Short problem. Return each line of the material below unchanged, character for character, from the first line to the last.

— start of Records to use —

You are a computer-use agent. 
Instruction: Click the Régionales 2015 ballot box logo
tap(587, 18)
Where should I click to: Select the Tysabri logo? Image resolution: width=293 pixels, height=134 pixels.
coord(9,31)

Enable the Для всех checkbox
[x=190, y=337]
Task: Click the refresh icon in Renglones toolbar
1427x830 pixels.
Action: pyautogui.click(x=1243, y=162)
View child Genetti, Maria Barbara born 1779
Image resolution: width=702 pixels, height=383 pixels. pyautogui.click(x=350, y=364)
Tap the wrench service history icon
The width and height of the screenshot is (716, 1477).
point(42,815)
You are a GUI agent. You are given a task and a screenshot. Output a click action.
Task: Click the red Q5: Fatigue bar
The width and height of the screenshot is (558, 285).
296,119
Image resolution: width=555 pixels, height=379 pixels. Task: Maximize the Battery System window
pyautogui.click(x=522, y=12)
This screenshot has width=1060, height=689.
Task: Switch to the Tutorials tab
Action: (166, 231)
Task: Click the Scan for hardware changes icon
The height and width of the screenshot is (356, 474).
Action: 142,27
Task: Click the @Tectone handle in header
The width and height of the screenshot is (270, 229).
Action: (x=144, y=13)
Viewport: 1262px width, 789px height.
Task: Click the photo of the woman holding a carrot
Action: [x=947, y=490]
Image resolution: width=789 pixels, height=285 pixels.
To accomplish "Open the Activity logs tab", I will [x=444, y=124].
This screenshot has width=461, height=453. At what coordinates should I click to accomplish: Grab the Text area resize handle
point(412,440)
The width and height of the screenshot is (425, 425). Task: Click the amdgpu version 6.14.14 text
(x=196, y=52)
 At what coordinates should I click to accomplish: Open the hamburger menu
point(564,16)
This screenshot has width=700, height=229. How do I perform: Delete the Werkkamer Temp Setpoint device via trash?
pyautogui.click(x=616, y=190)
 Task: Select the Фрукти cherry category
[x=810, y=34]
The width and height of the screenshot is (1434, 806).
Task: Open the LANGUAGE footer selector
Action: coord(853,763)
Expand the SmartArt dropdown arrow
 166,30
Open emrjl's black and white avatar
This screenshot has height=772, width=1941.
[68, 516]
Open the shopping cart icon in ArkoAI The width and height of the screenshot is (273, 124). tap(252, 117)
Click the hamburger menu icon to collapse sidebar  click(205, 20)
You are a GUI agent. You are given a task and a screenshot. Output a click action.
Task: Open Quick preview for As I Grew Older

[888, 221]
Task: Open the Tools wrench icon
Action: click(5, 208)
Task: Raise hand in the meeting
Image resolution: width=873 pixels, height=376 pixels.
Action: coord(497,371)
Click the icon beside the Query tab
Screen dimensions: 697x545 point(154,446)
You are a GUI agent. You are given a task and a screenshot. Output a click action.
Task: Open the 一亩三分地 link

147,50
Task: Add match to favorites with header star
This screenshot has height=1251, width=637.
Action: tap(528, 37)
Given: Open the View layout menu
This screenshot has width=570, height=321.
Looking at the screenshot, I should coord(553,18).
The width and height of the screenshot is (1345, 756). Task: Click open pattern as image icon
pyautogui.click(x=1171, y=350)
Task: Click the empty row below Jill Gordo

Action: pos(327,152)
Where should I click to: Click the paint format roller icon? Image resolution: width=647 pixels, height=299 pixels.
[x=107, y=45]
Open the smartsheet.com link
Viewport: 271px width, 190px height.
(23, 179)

— end of Records to use —

Result of the exercise.
You are a computer-use agent. 
Instruction: Click the Régionales 2015 ballot box logo
tap(587, 18)
Where should I click to: Select the Tysabri logo? Image resolution: width=293 pixels, height=134 pixels.
coord(9,31)

Enable the Для всех checkbox
[x=190, y=337]
Task: Click the refresh icon in Renglones toolbar
1427x830 pixels.
Action: pyautogui.click(x=1243, y=162)
View child Genetti, Maria Barbara born 1779
Image resolution: width=702 pixels, height=383 pixels. pyautogui.click(x=350, y=364)
Tap the wrench service history icon
The width and height of the screenshot is (716, 1477).
point(42,815)
You are a GUI agent. You are given a task and a screenshot. Output a click action.
Task: Click the red Q5: Fatigue bar
The width and height of the screenshot is (558, 285).
296,119
Image resolution: width=555 pixels, height=379 pixels. Task: Maximize the Battery System window
pyautogui.click(x=522, y=12)
This screenshot has width=1060, height=689.
Task: Switch to the Tutorials tab
Action: (166, 231)
Task: Click the Scan for hardware changes icon
The height and width of the screenshot is (356, 474).
Action: 142,27
Task: Click the @Tectone handle in header
The width and height of the screenshot is (270, 229).
Action: (x=144, y=13)
Viewport: 1262px width, 789px height.
Task: Click the photo of the woman holding a carrot
Action: [x=947, y=490]
Image resolution: width=789 pixels, height=285 pixels.
To accomplish "Open the Activity logs tab", I will [x=444, y=124].
This screenshot has width=461, height=453. At what coordinates should I click to accomplish: Grab the Text area resize handle
point(412,440)
The width and height of the screenshot is (425, 425). Task: Click the amdgpu version 6.14.14 text
(x=196, y=52)
 At what coordinates should I click to accomplish: Open the hamburger menu
point(564,16)
This screenshot has width=700, height=229. How do I perform: Delete the Werkkamer Temp Setpoint device via trash?
pyautogui.click(x=616, y=190)
 Task: Select the Фрукти cherry category
[x=810, y=34]
The width and height of the screenshot is (1434, 806).
Task: Open the LANGUAGE footer selector
Action: coord(853,763)
Expand the SmartArt dropdown arrow
 166,30
Open emrjl's black and white avatar
This screenshot has height=772, width=1941.
[68, 516]
Open the shopping cart icon in ArkoAI The width and height of the screenshot is (273, 124). tap(252, 117)
Click the hamburger menu icon to collapse sidebar  click(205, 20)
You are a GUI agent. You are given a task and a screenshot. Output a click action.
Task: Open Quick preview for As I Grew Older

[888, 221]
Task: Open the Tools wrench icon
Action: click(5, 208)
Task: Raise hand in the meeting
Image resolution: width=873 pixels, height=376 pixels.
Action: coord(497,371)
Click the icon beside the Query tab
Screen dimensions: 697x545 point(154,446)
You are a GUI agent. You are given a task and a screenshot. Output a click action.
Task: Open the 一亩三分地 link

147,50
Task: Add match to favorites with header star
This screenshot has height=1251, width=637.
Action: tap(528, 37)
Given: Open the View layout menu
This screenshot has width=570, height=321.
Looking at the screenshot, I should coord(553,18).
The width and height of the screenshot is (1345, 756). Task: Click open pattern as image icon
pyautogui.click(x=1171, y=350)
Task: Click the empty row below Jill Gordo

Action: pos(327,152)
Where should I click to: Click the paint format roller icon? Image resolution: width=647 pixels, height=299 pixels.
[x=107, y=45]
Open the smartsheet.com link
Viewport: 271px width, 190px height.
(23, 179)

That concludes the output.